I wish to create a geli(8) device with two keys: one using a keyfile and no password and one using a password and no keyfile(s). When I create the device using a keyfile and no password, I cannot set the second key. But if I create the device using a password, I can set the second key and also change the first key to a keyfile and no password. Is this normal behaviour? The machine in question runs 9.1-RELEASE, but I think I've seen this before.

More detailed:

This is what I would think should work but doesn't.

```
[b]# geli init -s 4096 -e Blowfish -P -K /tmp/test.key /dev/da0[/b]

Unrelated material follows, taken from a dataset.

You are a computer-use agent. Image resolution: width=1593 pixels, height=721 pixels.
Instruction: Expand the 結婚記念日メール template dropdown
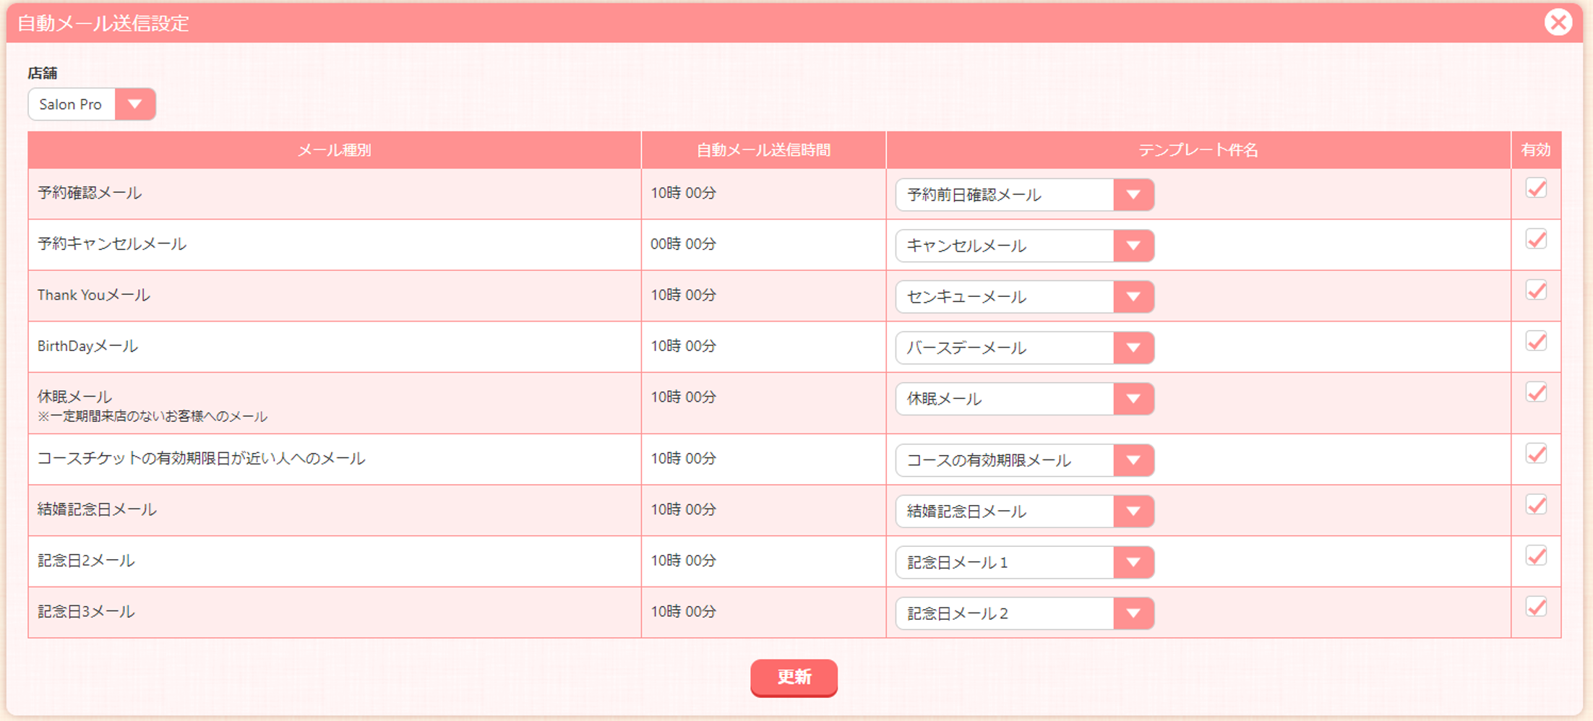point(1024,511)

Metadata backup can be found in /var/backups/da0.eli and
can be restored with the following command:

        # geli restore /var/backups/da0.eli /dev/da0

[b]# geli attach -k /tmp/test.key -p /dev/da0[/b]
Jan 16 16:30:22 ace kernel: GEOM_ELI: Device da0.eli created.
Jan 16 16:30:22 ace kernel: GEOM_ELI: Encryption: Blowfish-CBC 128
Jan 16 16:30:22 ace kernel: GEOM_ELI:     Crypto: software
[b]# geli setkey -n 1 /dev/da0[/b]
Enter new passphrase:
Reenter new passphrase:
[red]geli: Only already defined key can be changed when '-i' option is used.[/red]
```

This is a bit roundabout but does work.

```
[b]# geli init -b -s 4096 -e Blowfish /dev/da0[/b]
Enter new passphrase:
Reenter new passphrase:

Metadata backup can be found in /var/backups/da0.eli and
can be restored with the following command:

        # geli restore /var/backups/da0.eli /dev/da0

[b]# geli attach /dev/da0[/b]
Enter passphrase:
Jan 16 16:41:30 ace kernel: GEOM_ELI: Device da0.eli created.
Jan 16 16:41:30 ace kernel: GEOM_ELI: Encryption: Blowfish-CBC 128
Jan 16 16:41:30 ace kernel: GEOM_ELI:     Crypto: software
[b]# geli setkey -n 1 /dev/da0[/b]
Enter new passphrase:
Reenter new passphrase:
Note, that the master key encrypted with old keys and/or passphrase may still exists[i][sic][/i] in a metadata backup file.
[b]# geli setkey -n 0 -P -K /tmp/test.key /dev/da0[/b]
Note, that the master key encrypted with old keys and/or passphrase may still exists[i][sic][/i] in a metadata backup file.
```

Any thoughts about why the first method doesn't work but the second does?

Fonz


----------



## fonz (Jan 19, 2013)

Okay, so apparently everybody is holding up their "Nobody Knows" sign (yes, that's a QI reference). In that case, let me rephrase: "Is this normal behaviour and did I simply miss something obvious, or should I file a PR?"


----------